Exercise objective: Pictures are to be dropped. Everything else in the listing gets copied exactly.

Listed entries:
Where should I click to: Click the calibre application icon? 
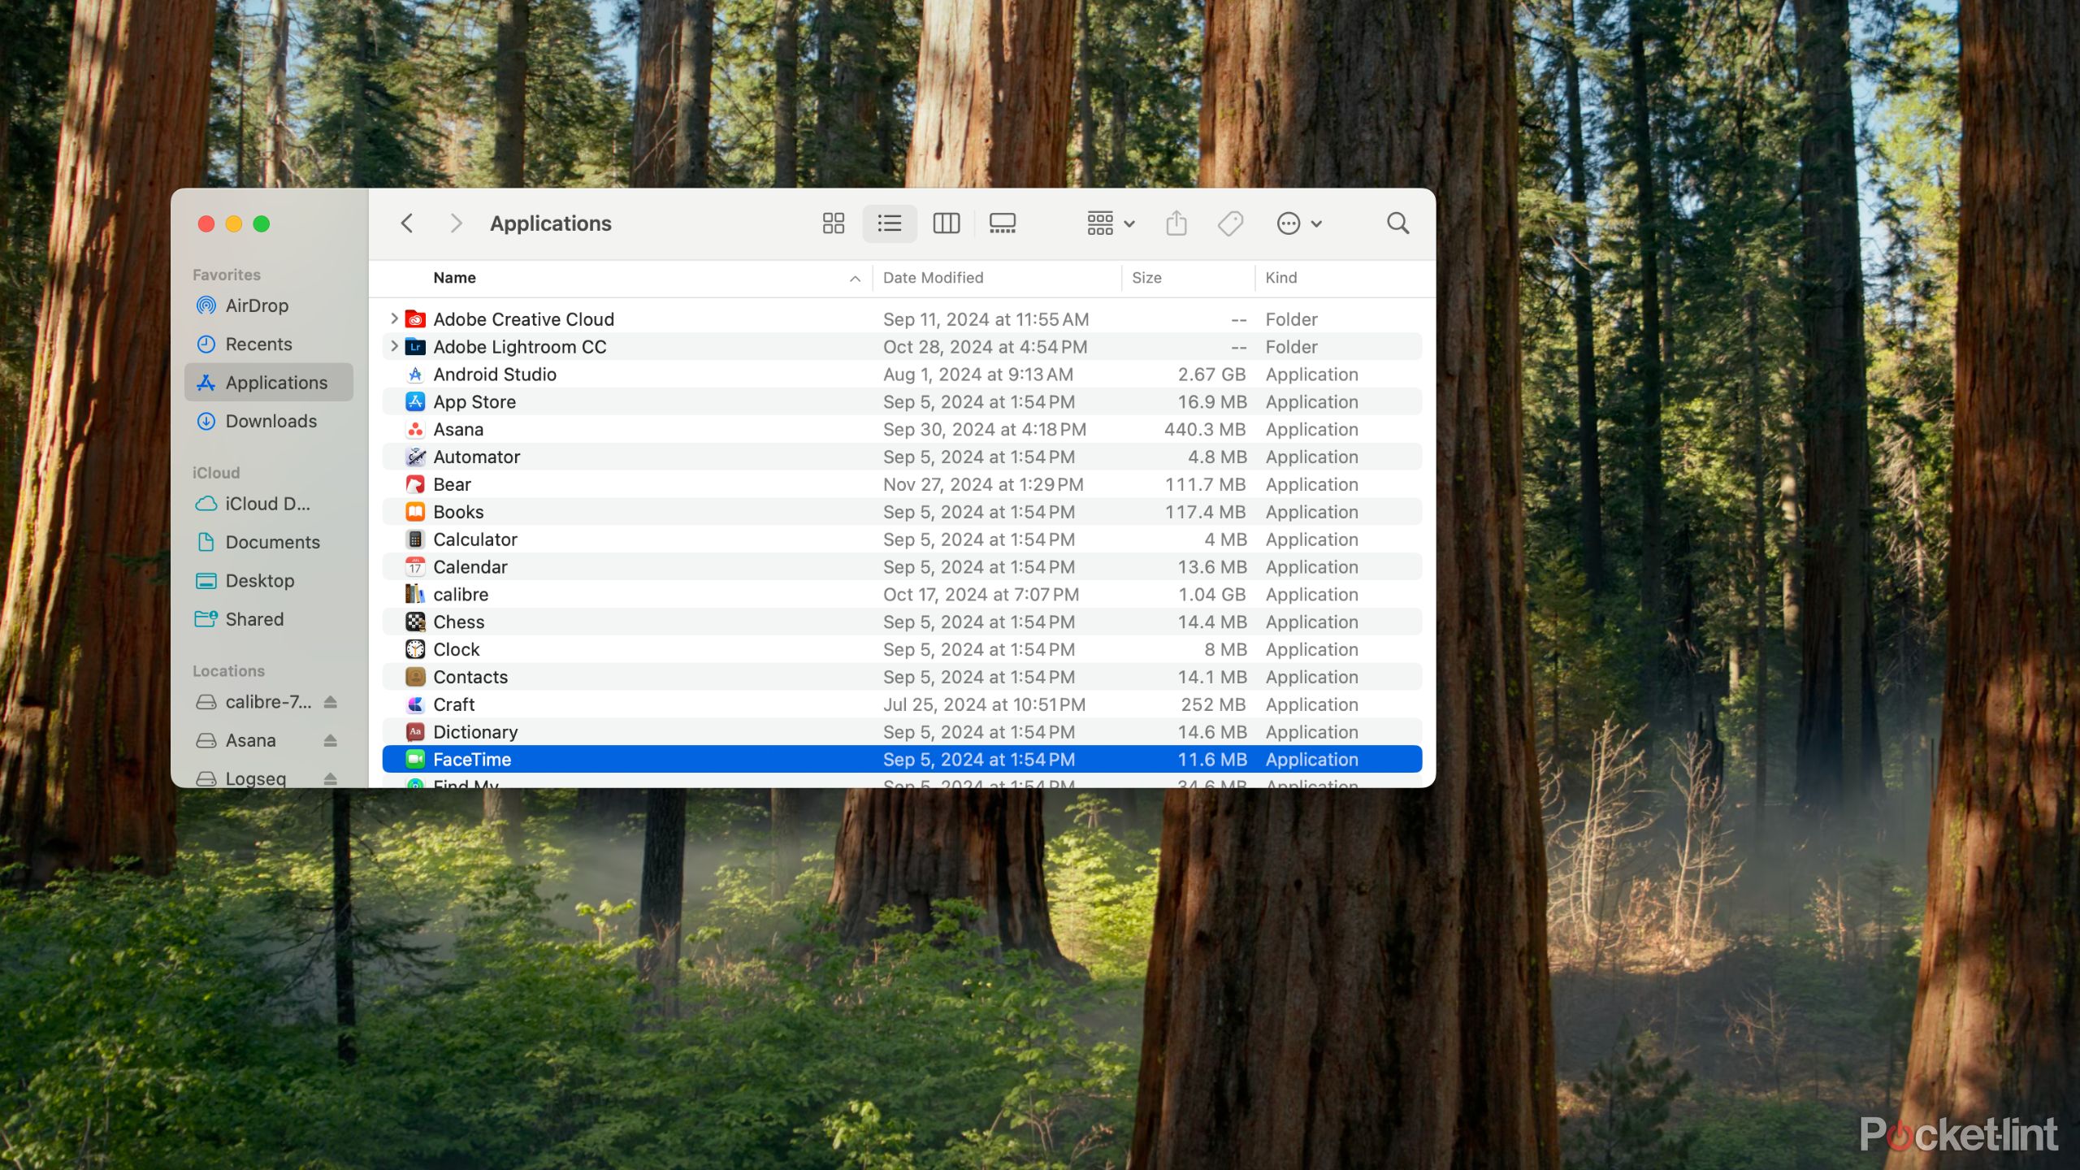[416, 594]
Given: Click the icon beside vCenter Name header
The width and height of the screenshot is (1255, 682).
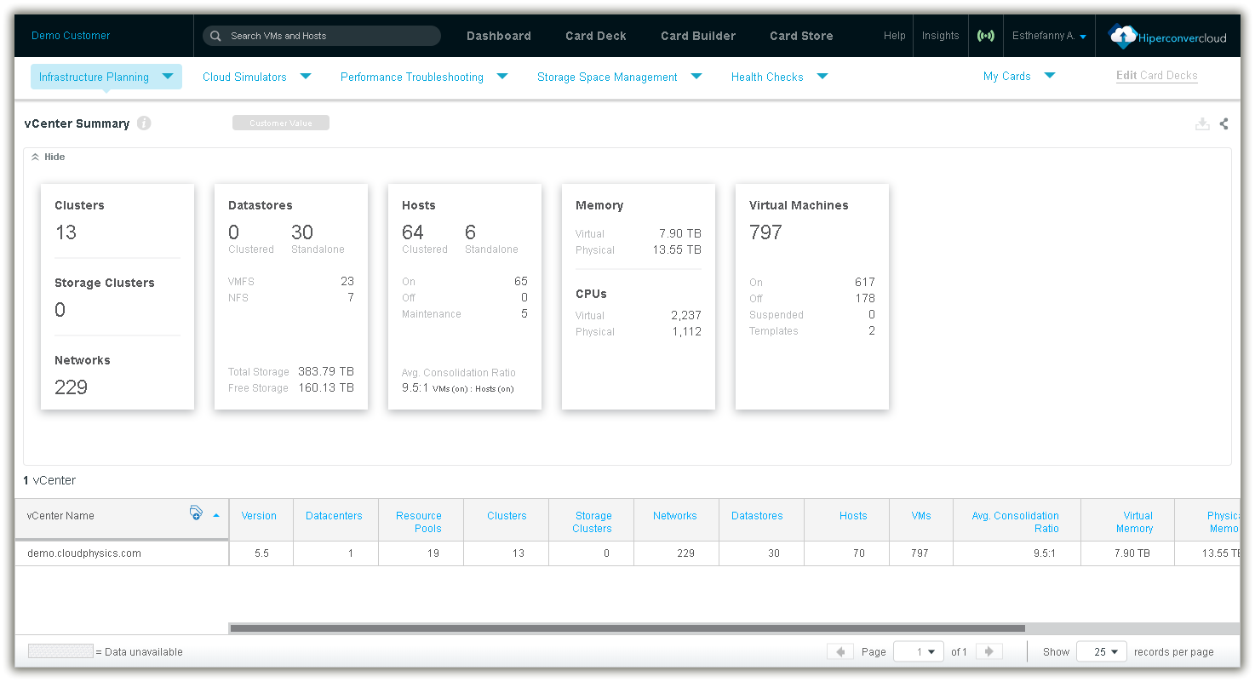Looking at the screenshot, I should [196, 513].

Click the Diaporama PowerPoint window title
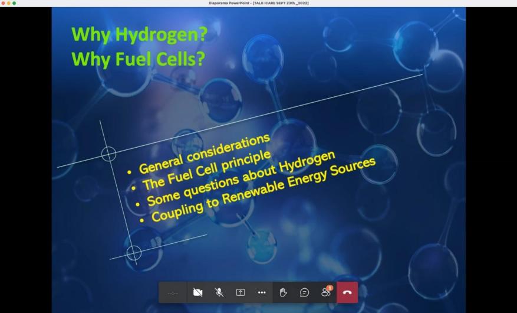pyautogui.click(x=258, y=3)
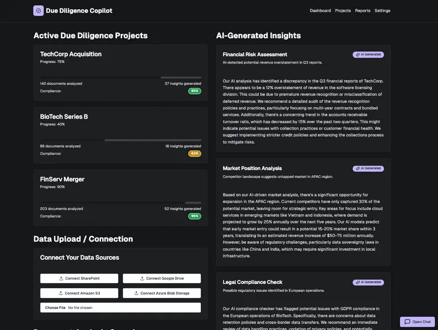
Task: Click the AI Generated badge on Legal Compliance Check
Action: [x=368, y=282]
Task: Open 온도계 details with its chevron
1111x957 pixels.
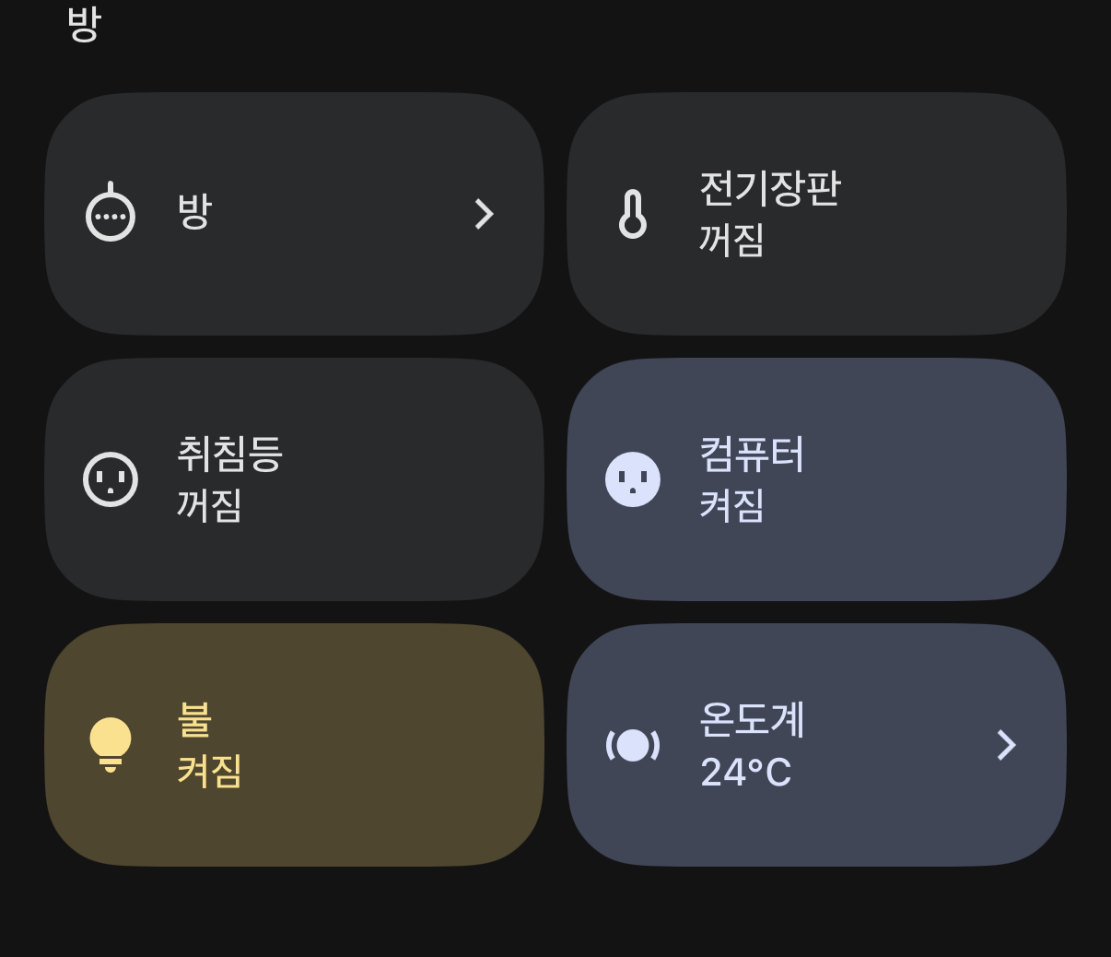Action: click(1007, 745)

Exercise solution:
Where should I click to: Click the calibre application icon? 
[416, 594]
Given: Click the icon beside vCenter Name header
The width and height of the screenshot is (1255, 682).
Looking at the screenshot, I should [196, 513].

Click the Diaporama PowerPoint window title
pyautogui.click(x=258, y=3)
Task: Click the AI Generated badge on Legal Compliance Check
Action: [x=368, y=282]
Task: Open 온도계 details with its chevron
1111x957 pixels.
Action: click(1007, 745)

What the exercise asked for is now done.